Seurat’s artwork and detailed pointillism is particularly fascinating because of the way in which the artist creates lines with dots and color changes, without actually creating large strokes across any page.
What I found absolutely incredible about seeing this painting is that the level of detail in creating images from dots is absolutely remarkable in how it pays attention to the nuances of different figures moving through space in the midst of a celebration.
From the website of Musee D’Orsay, we can find further elucidations on the scope of Seurat’s intentions with painting this particular piece. There are five lessons to take away
1. Seurat often went to lectures at the Sorbonne to hear Charles Henry, a mathematician, speak about the psychology of light and color. He was instrumental in depicting cities and forms of entertainment like the circus.
Coming after Parade and Cancan, Circus was the third panel in a series by Seurat on the popular attractions of the modern city and its late-night entertainment. The circus theme was often covered in the 1880s, especially by Renoir, Degas and Toulouse-Lautrec. But Circus is seen as one of the most impressive applications of Divisionist theory. In it, Seurat interprets Charles Henry’s theories on the psychological effects of line and colour as well those on optical mixing of colours formulated by Chevreul and Rood.
2. Critics had some spectacular analogies in mind when describing the painting, and took note of Seurat’s dominantly orange palate.
When the painting was exhibited at the Salon des Indépendants in 1891, one critic observed that “everything in Circus achieves harmony through analogy, through the conciliation of opposites, conspiring towards a sense of gaiety: ascending lines, successive tone contrasts, pronounced dominance of orange, highlighted by a frame which creates an opposition of tone and colour with the whole…”
3. Sticking to the basic colors of red, yellow, and blue, Seurat focuses on light- a white canvas, to add depth to the paintings.

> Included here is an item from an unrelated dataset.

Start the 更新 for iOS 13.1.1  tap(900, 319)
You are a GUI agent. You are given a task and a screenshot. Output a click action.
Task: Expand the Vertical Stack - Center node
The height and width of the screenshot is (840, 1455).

The colour scheme also obeys precise rules: the primordial colour, that of pure light, white, dominates the canvas. The palette then harmonises the three primary colours: red, yellow and blue, modulated in small methodical brushstrokes echoing the rhythm of the lines.
Finally Seurat isolates his painting both with a dark border painted directly on to the canvas and a flat frame in the same shade of blue, making it an integral part of the work.
4. Playing with the tension of the seating area and the arena, Seurat pays homage to very precisely followed rules of geometry.
Two spaces are juxtaposed: the space for the stage and the artistes, all curves, stylised arabesques and spirals, filled with dynamic tension, or imbalance even; and the space for the seating and the public, rigid, orthogonal, motionless, strictly geometrical.
5. Seurat’s approach to art is holistic in this last testimony to the artist’s great interests.
With this unfinished painting – the painter died of diphtheria a few days after the Salon opened – Seurat was seeking to create a symbiosis between artistic creation and scientific analysis, a subject of great popular interest in the 19th century.